Deadline for Abstract Submission:
19 September 2022
Deadline for Early-Bird Registration:
19 October 2022

Speakers

Dr. Mandy CHU
Consultant Anaesthesiologist
Pamela Youde Nethersole Eastern Hospital
Hong Kong


Dr Mandy Chu is a Consultant Anaesthesiologist in Pamela Youde Nethersole Eastern Hospital in Hong Kong. After completing specialty training in HKCA and ANZCA, she continued to explore further in the field of Neuroanaesthesia. With the inspirations from literatures and many other expertize, she recognized the importance of neuroprotection during perioperative period, especially in the susceptible elderly group. She participated in a few projects regarding perioperative cognitive protection and published articles related to perioperative stroke and cognitive disorders. The practices in neuro-cognitive assessment, monitoring and neuro-protection in perioperative period are still lacking in the current medical system in Hong Kong. Dr Mandy Chu is still working with her colleagues on the feasibility in building a multidisciplinary team in her hospital, trying to make perioperative brain protection as a routine.


Abstract
Perioperative Stroke — Not That Rare

Perioperative stroke has been one of the most devastating complications after operation. We were told to discuss this complication with our patients since the very first day of our training. However, we seem still know little about this disease entity despite its destructive impact to our patients and their families. Sometimes we might even falsely reassure our patients having very low risk of stroke. This is partially due to the complex nature of the disease and also the diverging diagnostic criteria used over the years. There were indeed obstacles in the studies in perioperative stroke. The actual practices in minimizing the risks were even more challenging. Despite the hardship, many international expertise and investigators were trying very hard to get consensus on the definition and risk factors of perioperative stroke. Neurological assessment has been promoted these years to be included as part of the routine postoperative assessment.

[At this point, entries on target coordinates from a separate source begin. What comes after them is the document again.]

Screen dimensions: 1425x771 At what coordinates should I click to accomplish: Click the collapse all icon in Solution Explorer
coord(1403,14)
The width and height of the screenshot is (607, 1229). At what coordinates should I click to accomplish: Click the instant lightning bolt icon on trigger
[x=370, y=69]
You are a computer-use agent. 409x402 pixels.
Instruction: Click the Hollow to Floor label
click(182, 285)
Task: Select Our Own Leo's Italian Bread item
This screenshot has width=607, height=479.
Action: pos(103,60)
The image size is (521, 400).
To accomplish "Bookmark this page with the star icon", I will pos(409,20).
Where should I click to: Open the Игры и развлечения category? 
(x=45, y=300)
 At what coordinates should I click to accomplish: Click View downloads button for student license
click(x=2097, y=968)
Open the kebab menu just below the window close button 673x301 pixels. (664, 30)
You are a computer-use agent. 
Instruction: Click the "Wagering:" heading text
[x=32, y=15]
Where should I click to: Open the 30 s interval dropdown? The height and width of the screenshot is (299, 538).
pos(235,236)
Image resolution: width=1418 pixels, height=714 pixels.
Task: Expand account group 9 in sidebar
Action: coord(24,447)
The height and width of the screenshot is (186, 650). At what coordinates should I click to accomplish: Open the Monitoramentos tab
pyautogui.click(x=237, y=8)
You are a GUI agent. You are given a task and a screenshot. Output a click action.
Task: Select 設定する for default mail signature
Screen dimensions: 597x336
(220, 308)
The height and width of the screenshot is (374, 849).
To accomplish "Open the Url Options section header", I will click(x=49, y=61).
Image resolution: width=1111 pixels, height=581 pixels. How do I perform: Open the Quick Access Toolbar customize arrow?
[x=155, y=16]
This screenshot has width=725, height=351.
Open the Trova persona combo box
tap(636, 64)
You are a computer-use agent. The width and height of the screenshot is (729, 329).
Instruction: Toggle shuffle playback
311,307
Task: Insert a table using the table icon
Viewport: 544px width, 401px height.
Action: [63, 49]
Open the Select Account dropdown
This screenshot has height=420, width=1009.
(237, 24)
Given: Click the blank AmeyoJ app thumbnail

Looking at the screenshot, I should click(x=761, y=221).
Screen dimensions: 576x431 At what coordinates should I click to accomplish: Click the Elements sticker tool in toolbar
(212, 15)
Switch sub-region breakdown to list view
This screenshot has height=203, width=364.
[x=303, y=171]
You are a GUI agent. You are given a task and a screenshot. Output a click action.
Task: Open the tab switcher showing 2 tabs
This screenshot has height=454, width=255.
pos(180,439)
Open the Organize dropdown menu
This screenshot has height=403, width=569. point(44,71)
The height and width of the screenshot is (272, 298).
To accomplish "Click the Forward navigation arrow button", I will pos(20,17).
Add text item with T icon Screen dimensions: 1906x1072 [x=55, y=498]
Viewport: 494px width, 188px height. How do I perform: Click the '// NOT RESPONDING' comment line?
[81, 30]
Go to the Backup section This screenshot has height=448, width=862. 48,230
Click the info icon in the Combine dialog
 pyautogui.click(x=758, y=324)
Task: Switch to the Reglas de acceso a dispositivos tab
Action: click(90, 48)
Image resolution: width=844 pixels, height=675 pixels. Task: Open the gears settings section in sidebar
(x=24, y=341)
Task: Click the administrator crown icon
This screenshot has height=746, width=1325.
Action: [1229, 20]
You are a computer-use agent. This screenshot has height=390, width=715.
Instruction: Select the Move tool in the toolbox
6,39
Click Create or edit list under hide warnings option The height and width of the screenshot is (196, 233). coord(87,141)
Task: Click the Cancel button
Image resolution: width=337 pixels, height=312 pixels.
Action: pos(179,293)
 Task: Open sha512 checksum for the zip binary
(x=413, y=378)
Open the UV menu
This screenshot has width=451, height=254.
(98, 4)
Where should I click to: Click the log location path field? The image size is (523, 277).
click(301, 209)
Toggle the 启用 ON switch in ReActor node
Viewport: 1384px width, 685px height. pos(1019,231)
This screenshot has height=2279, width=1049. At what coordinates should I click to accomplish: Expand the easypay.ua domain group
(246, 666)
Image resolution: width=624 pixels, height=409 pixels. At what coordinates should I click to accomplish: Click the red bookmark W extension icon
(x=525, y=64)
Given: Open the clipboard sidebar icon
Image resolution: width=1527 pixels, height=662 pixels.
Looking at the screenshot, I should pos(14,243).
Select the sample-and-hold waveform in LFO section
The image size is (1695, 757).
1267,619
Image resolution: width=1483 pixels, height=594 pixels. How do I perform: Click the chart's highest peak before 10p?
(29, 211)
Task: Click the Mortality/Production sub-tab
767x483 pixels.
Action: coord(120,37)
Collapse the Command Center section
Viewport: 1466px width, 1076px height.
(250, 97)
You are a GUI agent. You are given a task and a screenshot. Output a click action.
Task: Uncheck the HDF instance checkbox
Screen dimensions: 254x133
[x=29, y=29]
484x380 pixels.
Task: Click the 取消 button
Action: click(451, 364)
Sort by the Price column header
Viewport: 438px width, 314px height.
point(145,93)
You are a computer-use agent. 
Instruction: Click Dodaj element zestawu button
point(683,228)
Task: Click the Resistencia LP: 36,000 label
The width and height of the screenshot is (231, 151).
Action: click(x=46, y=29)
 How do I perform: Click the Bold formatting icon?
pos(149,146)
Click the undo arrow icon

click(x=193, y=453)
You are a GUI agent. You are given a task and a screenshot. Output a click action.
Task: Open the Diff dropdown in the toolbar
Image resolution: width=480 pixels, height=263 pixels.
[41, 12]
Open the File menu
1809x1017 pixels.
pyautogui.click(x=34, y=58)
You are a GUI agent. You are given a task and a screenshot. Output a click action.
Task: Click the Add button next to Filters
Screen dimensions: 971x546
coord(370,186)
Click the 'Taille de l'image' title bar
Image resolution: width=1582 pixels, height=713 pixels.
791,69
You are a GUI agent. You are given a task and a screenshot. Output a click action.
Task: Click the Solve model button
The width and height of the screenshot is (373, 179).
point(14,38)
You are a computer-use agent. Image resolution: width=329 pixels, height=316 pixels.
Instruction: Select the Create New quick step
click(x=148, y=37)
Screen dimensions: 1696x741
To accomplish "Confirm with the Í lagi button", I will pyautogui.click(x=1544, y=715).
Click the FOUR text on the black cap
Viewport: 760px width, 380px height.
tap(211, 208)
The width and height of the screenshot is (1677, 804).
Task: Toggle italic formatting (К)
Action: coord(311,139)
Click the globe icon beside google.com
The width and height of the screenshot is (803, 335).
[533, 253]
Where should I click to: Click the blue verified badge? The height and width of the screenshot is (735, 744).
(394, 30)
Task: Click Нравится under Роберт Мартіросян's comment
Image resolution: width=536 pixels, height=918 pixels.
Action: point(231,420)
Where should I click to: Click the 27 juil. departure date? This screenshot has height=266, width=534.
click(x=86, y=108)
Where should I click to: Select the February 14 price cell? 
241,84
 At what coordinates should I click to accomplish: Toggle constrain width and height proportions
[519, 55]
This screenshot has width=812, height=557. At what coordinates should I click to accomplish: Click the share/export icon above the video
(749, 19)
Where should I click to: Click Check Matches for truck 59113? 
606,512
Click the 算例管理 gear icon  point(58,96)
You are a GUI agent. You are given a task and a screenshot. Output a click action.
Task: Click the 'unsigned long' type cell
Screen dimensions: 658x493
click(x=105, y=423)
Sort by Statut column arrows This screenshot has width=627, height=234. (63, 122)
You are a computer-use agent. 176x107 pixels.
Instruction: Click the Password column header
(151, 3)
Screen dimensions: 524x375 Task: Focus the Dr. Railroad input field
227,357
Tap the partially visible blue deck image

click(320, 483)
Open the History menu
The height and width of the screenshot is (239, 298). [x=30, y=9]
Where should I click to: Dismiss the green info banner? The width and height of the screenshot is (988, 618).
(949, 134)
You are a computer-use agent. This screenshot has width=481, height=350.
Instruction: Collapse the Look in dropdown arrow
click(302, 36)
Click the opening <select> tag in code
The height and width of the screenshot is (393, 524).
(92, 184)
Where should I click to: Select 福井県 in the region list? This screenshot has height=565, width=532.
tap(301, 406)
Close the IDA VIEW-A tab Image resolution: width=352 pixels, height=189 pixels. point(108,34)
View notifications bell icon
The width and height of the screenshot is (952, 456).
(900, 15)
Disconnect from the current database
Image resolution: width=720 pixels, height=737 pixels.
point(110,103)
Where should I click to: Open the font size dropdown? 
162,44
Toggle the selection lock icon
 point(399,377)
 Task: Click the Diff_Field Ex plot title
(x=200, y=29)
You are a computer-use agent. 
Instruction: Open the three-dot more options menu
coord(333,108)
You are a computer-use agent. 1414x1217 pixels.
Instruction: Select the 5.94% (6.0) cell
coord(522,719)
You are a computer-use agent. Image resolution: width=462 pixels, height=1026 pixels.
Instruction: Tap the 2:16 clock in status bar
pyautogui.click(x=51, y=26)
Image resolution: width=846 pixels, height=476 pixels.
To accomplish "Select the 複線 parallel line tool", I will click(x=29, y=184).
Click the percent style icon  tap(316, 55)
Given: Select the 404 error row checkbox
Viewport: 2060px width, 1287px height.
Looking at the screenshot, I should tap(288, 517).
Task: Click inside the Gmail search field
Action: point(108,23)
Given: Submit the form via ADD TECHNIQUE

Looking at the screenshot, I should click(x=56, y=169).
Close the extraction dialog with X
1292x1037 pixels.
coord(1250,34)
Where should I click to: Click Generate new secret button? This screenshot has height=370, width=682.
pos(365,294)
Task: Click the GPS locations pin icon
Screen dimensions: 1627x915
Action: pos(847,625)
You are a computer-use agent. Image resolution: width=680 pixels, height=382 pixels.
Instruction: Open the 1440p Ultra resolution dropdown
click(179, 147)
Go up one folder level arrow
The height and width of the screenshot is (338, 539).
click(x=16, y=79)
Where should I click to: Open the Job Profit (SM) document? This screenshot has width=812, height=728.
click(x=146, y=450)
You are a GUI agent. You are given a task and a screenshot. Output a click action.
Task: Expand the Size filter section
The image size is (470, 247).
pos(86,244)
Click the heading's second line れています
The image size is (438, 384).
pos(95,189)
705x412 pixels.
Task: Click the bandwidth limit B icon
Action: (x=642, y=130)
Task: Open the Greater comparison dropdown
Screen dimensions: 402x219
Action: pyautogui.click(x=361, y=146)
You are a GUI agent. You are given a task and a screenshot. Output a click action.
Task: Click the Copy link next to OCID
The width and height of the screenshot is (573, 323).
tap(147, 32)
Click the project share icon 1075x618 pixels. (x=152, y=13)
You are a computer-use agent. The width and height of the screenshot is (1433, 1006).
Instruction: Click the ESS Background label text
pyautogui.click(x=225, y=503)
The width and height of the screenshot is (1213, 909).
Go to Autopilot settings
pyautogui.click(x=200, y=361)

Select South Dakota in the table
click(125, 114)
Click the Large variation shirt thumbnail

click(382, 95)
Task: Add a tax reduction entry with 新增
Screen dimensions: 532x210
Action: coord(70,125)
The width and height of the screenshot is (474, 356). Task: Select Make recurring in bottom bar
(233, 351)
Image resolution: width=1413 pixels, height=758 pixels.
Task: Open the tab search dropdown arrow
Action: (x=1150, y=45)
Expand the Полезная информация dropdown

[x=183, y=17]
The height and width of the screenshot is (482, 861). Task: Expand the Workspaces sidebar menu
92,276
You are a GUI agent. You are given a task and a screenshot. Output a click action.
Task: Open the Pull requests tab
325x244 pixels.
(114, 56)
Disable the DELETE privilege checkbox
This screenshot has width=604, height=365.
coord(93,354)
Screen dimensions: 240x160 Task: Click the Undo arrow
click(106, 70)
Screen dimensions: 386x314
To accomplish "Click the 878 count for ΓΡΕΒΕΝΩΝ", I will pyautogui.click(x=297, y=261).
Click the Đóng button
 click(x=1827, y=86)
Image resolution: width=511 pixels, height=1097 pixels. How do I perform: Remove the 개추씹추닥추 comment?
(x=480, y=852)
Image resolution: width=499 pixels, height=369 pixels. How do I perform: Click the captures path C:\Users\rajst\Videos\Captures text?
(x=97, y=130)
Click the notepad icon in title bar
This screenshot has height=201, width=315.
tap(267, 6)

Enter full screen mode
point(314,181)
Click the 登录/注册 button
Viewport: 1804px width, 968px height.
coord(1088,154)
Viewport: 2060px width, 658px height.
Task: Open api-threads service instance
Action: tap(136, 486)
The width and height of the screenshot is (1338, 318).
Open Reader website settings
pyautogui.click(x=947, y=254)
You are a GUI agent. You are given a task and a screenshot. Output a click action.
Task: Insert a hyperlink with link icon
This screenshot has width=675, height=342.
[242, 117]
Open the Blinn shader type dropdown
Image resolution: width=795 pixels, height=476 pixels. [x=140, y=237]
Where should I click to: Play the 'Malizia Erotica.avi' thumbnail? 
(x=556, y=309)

Challenges still persist. Choice of Anaesthetics, intraoperative targets of parameters and the threshold for transfusion are by far lacking evidences. Moreover, studies found the perioperative strokes seriously under-estimated. Diagnosis might be missed as perioperative neurological assessment is still not universally practiced, the presence of covert stroke is the main cause of the under-estimation. Covert stroke shares lots of common characteristics of postoperative neurocognitive disorder and also a cause to POCD. Would the promotion of neurocognitive assessment help in the recognition of covert stroke? How much more should we do to improve our patients’ outcome? It is time that we have to start to make changes happen to our patients.